The appellate court also found that the trial court abused its discretion when it appointed a special master because the case did not meet the “exceptional case/good cause standard of Rule 171.”  In so concluding, the court noted the trial court’s “conflation of the roles of a forensic examiner and a special master.”  To clarify, the court noted that a special master may be appointed in “exceptional cases, for good cause” and “has and shall exercise the power to regulate all proceedings in every hearing before him and do all acts and take all measures necessary or proper for the efficient performance of his duties.”  A forensic examiner “is a computer expert whose sole purpose is to create forensic images of a particular… device and then to search the images for specified documents using a list of search terms.”

The trial court was therefore ordered to withdraw its discovery orders compelling production and appointing the special master.

ADDENDUM:  On July 1, 2010, the Court of Appeals withdrew its April 22, 2010 opinion (summarized above) and replaced it with the opinion available here.  While identical in outcome and substantially similar in analysis, the most recent opinion removes all mention of or analysis regarding Tex. R. Civ. P. 192.6 and miscellaneous references to Harris’s Motion for a Protective Order.

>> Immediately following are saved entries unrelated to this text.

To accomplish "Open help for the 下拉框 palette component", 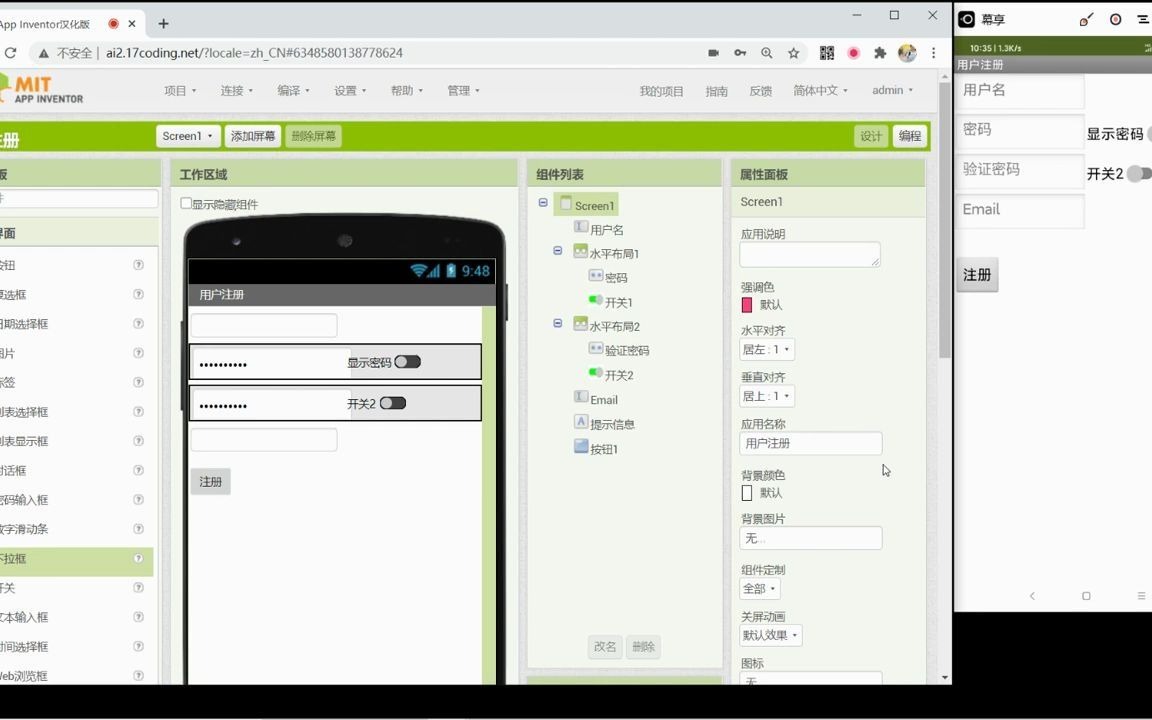I will point(138,558).
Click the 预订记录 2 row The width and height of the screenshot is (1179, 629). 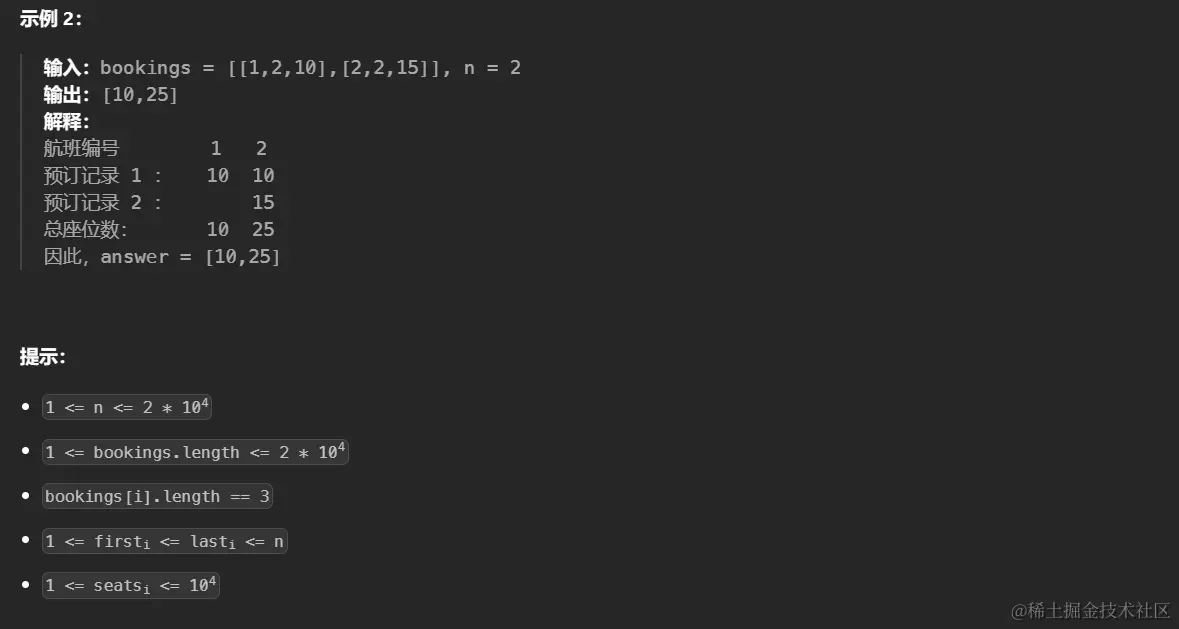coord(159,202)
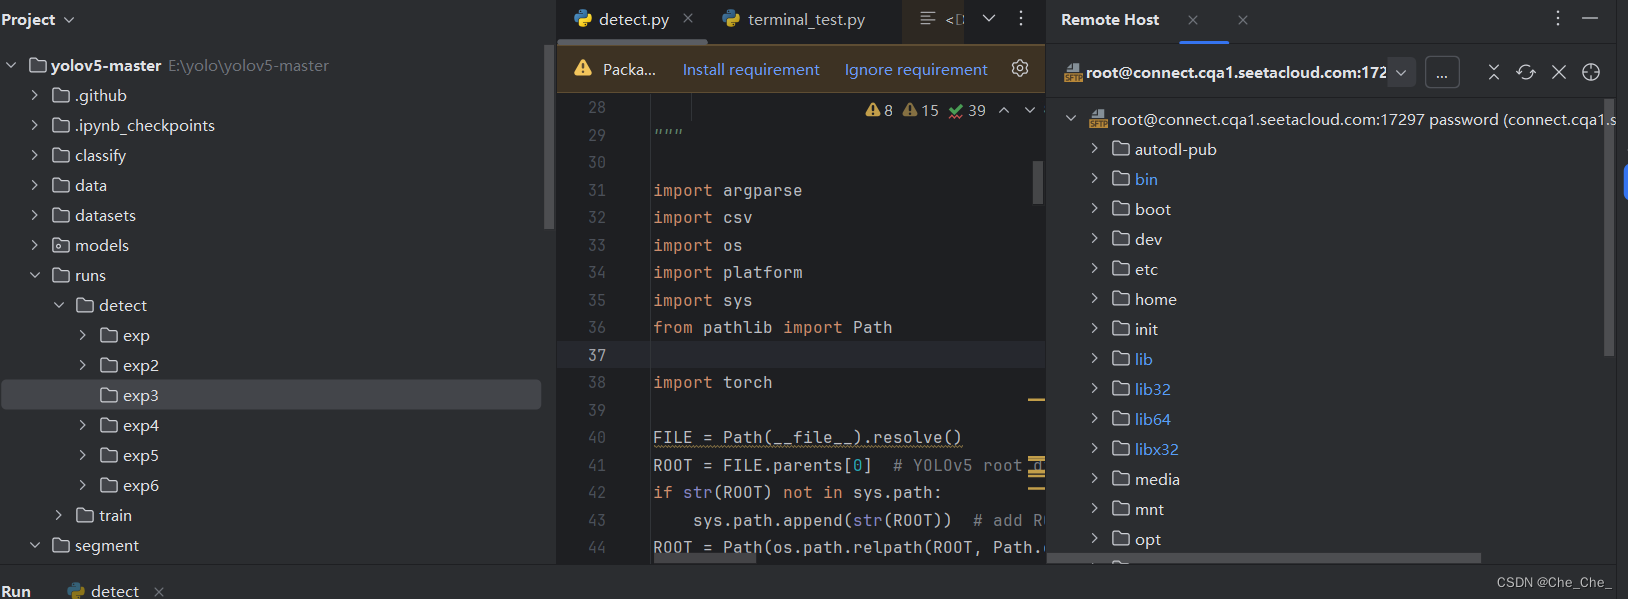Screen dimensions: 1628x599
Task: Expand the train folder
Action: point(59,515)
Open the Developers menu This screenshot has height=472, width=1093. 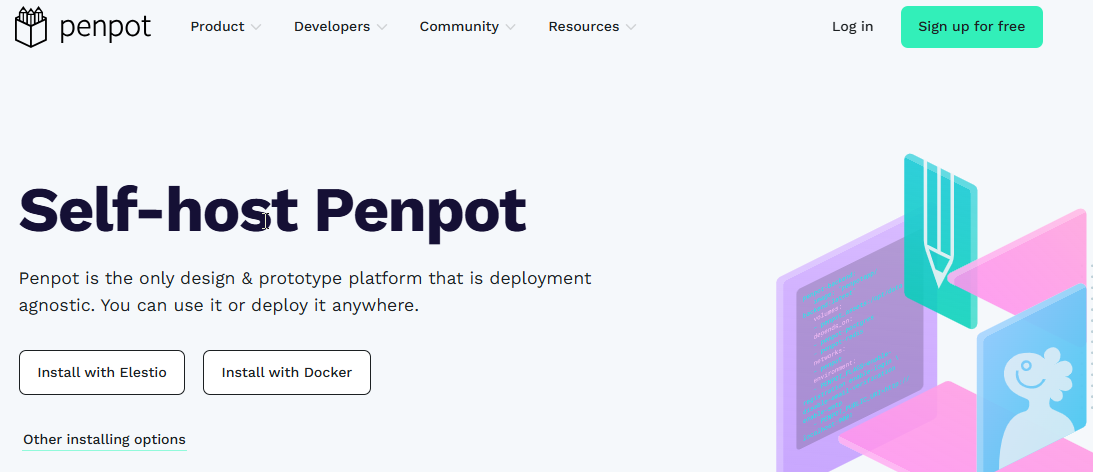coord(332,26)
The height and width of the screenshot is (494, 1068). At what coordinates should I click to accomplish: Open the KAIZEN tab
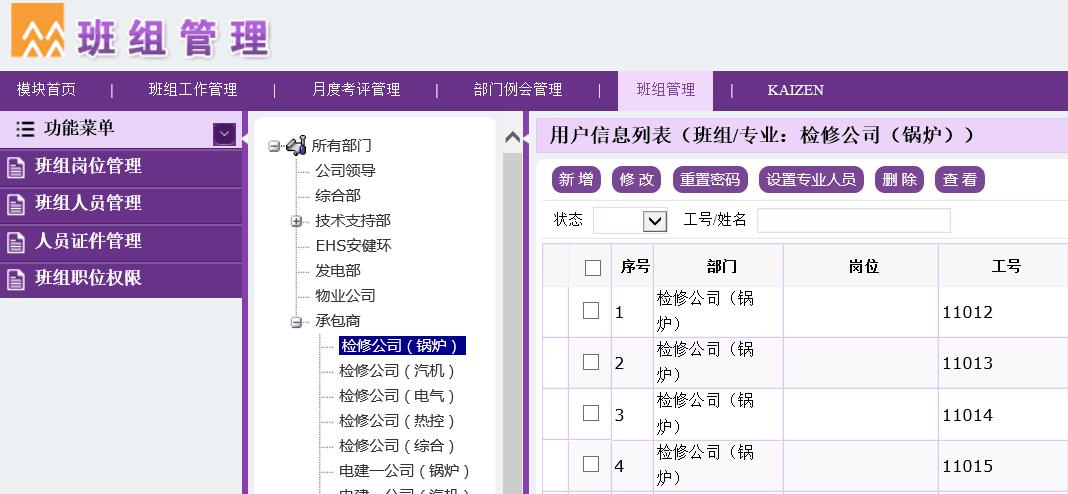(795, 90)
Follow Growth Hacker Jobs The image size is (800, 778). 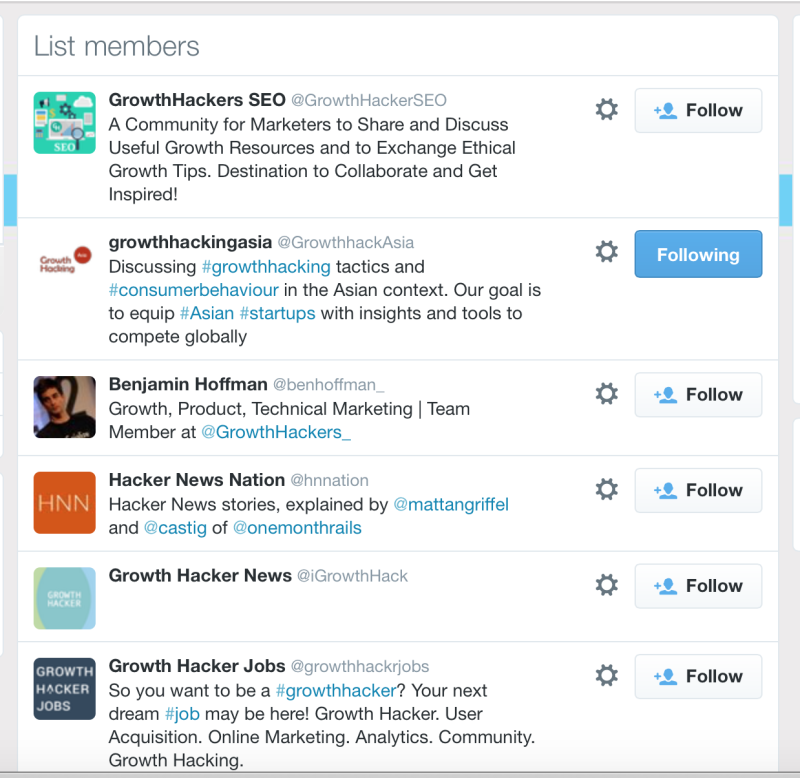click(x=698, y=676)
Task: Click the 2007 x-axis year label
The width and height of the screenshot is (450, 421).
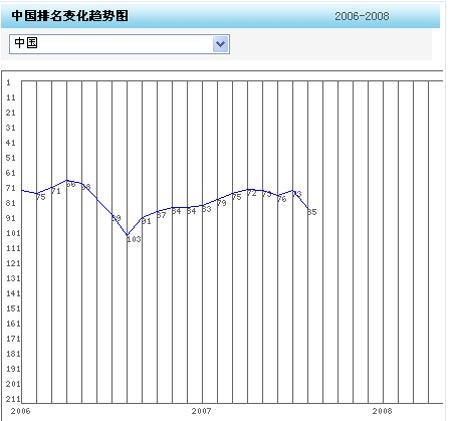Action: (x=201, y=411)
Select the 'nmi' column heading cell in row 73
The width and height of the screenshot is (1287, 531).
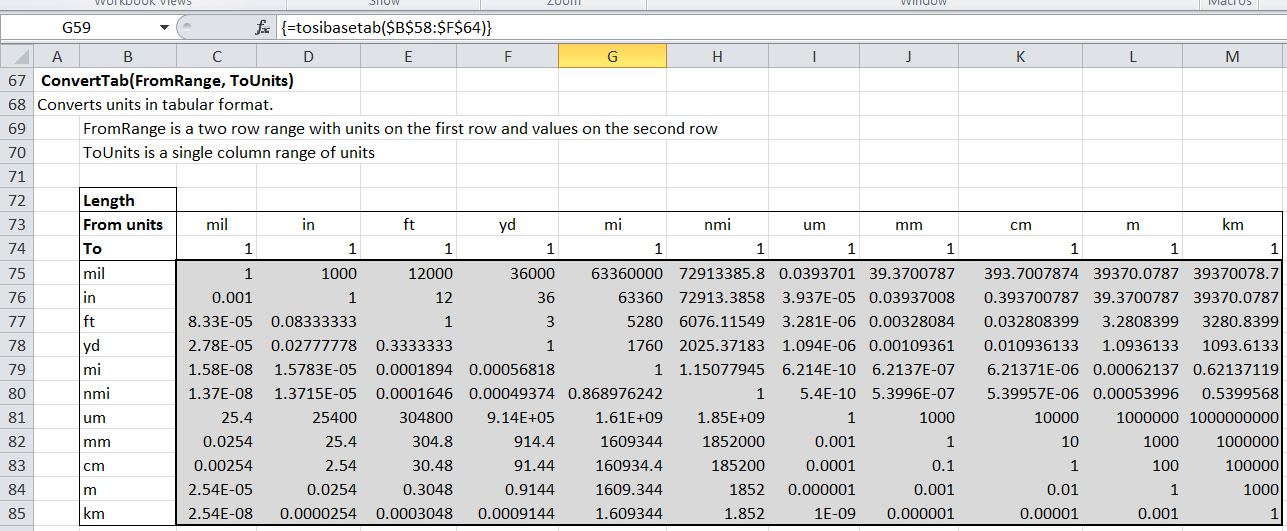[x=716, y=225]
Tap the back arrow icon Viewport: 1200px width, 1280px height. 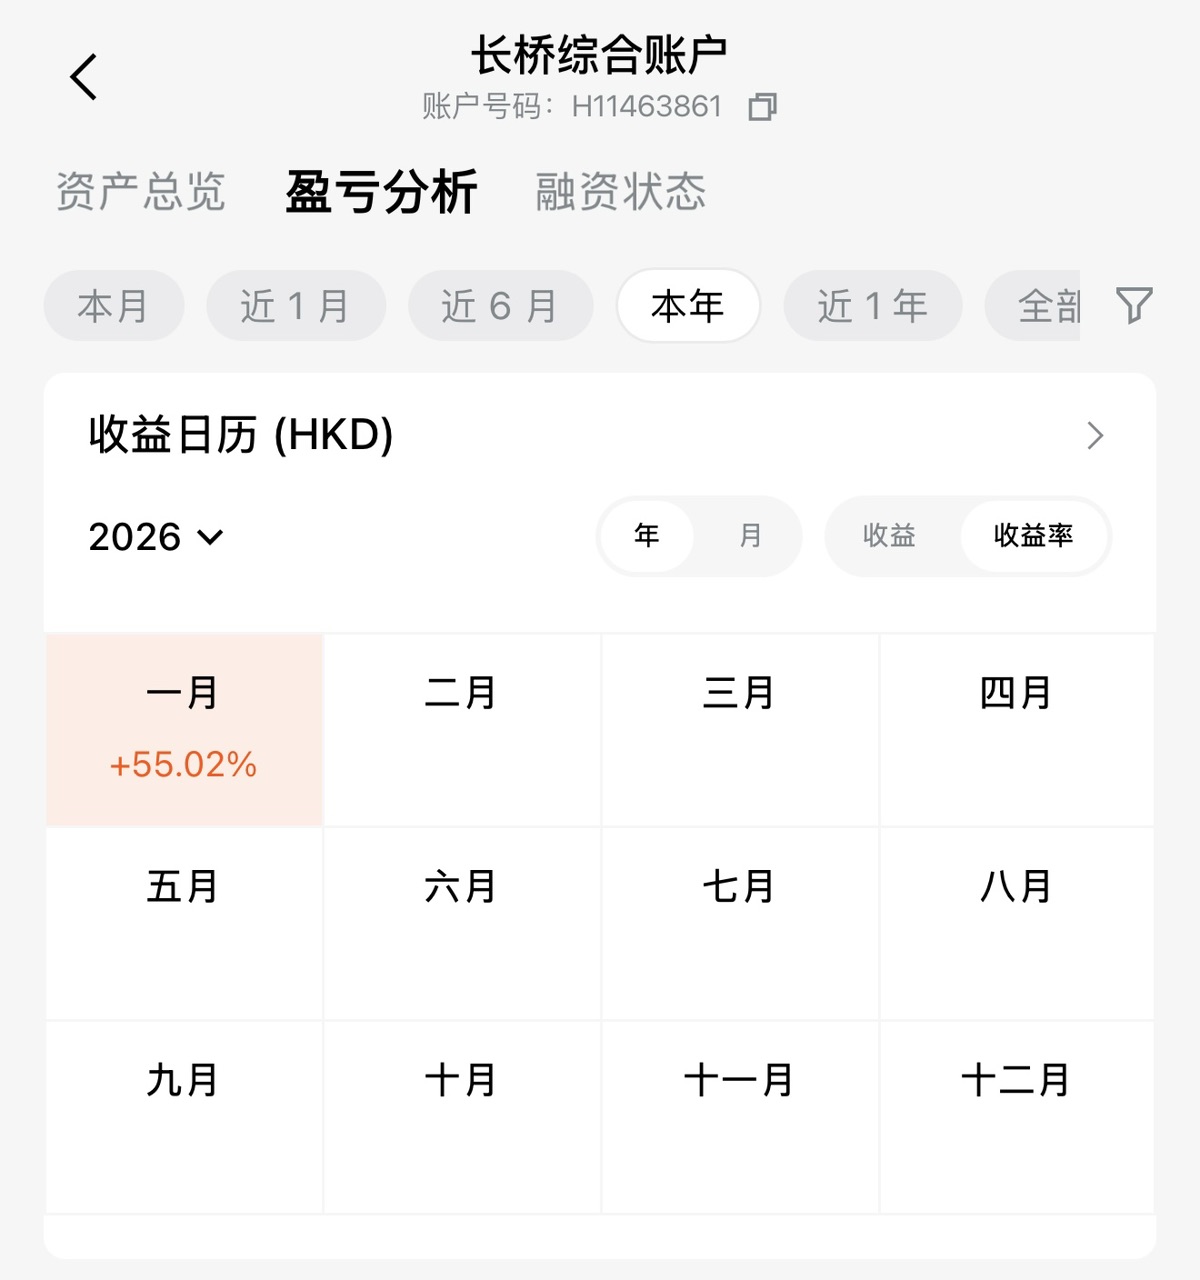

Additionally, the above quotation beginning “We conclude that the trial court abused its discretion…” now states:

We conclude that the trial court abused its discretion not only by compelling production of overly broad discovery without addressing Harris’s objections and without a motion to compel discovery from Harris before it, but also by issuing its even more invasive order that Harris produce his hard drives and by failing to require Arthur to make any showing that the benefit of the discovery she sought outweighed the burden and expense to Harris.